Doing the math behind homeschooling

Public, private, parochial, charter schools: There's no shortage of options on where to send your children for their education.

But a growing number of Americans are choosing not to send them anywhere at all, opting instead to educate them at home.

The National Center for Education Statistics says that 1.7 percent of kids were homeschooled in 1999, 2.2 percent in 2003, and 2.9 percent in 2007. Today, that figure is at 4 percent, according to an article published at EducationNews.org.

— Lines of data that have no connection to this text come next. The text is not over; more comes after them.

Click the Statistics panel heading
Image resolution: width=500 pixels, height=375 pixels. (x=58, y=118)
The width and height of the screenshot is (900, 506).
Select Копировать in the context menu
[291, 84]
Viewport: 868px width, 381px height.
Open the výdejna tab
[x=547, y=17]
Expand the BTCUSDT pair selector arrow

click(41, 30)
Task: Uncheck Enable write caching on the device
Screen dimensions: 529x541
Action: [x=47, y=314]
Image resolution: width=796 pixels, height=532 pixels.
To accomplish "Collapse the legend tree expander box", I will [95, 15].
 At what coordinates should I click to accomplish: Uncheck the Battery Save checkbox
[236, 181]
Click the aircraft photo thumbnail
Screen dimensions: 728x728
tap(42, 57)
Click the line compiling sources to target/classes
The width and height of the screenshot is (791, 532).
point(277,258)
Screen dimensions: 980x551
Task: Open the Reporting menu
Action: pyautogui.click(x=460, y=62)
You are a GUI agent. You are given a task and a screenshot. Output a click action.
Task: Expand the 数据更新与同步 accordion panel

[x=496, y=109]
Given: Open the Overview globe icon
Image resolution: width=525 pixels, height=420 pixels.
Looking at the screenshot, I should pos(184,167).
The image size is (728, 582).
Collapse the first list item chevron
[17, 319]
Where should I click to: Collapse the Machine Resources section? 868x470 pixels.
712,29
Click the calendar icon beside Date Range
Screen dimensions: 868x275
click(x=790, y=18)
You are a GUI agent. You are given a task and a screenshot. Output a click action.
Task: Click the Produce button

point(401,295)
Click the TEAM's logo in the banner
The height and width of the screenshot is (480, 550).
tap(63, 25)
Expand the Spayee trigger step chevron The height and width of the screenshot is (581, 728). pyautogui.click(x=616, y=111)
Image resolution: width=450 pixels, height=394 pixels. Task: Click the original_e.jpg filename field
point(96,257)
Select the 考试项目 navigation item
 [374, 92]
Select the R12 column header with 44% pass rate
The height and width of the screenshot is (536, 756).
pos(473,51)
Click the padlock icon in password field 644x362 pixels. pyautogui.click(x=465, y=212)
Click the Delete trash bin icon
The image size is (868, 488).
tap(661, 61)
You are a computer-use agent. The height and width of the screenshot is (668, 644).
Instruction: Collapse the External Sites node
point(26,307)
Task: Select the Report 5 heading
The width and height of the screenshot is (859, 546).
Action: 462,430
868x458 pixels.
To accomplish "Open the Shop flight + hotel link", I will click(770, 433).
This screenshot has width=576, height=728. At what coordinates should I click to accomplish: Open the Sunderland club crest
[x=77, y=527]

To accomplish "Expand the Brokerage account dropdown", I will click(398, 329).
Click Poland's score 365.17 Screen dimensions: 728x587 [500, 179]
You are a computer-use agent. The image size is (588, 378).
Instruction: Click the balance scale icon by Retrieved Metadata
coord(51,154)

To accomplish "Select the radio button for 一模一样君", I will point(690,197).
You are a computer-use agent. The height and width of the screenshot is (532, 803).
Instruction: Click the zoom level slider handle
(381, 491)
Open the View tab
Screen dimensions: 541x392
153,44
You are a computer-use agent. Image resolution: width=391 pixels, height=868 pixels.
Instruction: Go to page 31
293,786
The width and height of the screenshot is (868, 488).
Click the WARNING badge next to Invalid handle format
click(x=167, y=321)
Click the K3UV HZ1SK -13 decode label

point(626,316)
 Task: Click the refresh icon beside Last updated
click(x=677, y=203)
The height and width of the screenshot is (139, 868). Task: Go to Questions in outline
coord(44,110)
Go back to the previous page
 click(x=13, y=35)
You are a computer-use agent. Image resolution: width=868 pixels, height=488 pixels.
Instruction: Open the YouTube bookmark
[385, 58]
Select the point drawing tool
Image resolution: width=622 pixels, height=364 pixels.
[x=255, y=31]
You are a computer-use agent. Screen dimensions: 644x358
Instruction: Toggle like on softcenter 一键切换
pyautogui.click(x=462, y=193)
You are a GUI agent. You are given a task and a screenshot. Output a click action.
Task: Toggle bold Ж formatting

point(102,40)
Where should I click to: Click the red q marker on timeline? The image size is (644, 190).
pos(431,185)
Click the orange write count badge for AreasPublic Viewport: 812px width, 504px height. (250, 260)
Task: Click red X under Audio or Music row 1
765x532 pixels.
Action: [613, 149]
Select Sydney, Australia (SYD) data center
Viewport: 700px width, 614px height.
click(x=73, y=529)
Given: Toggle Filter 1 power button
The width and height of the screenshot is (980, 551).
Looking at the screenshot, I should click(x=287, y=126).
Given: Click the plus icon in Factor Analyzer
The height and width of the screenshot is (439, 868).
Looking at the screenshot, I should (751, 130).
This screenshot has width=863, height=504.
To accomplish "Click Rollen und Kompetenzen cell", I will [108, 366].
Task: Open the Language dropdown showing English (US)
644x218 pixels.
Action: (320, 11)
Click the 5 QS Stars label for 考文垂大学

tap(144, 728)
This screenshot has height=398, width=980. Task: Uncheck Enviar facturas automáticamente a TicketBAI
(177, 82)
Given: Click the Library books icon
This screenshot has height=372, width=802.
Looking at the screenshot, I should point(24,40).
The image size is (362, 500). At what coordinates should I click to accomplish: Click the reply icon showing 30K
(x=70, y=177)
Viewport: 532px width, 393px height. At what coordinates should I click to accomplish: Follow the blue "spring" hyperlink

So it appears that the homeschooling growth rate is more exponential than it is steady.

Most parents aren't certified teachers, so it stands to reason why some question the effectiveness of a homeschool education. But the Home School Legal Defense Association, an advocacy group in favor of homeschooling, reported in 2009 that homeschooled students averaged 37 percentile points higher on standardized tests than their public school counterparts.

EducationNews.org backs that up, saying that while students in traditional schools mark the 50th percentile on standardized tests, students who are "independently educated" score between the 65th and 89th percentile.

Of course, there's a time commitment involved in homeschooling that many families simply can't make. If a single parent has a full-time job -- or if both parents do -- setting aside several hours a day to educate a child simply isn't feasible.

And the arguments against homeschooling -- from varying state requirements to reduced social interaction among peers to a lack of student competition -- can be challenging issues to address.

But if the number of kids who are homeschooled continues to rise, it may signal a noteworthy trend.